YOUR TASK: Could you echo every one of the records below back to me, word for word, with nothing added or changed?
==========
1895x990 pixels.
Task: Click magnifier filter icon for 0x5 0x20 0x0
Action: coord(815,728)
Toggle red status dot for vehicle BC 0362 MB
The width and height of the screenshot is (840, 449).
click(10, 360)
==========
FINISHED EXERCISE:
1895x990 pixels.
Task: Click magnifier filter icon for 0x5 0x20 0x0
Action: coord(815,728)
Toggle red status dot for vehicle BC 0362 MB
The width and height of the screenshot is (840, 449).
click(10, 360)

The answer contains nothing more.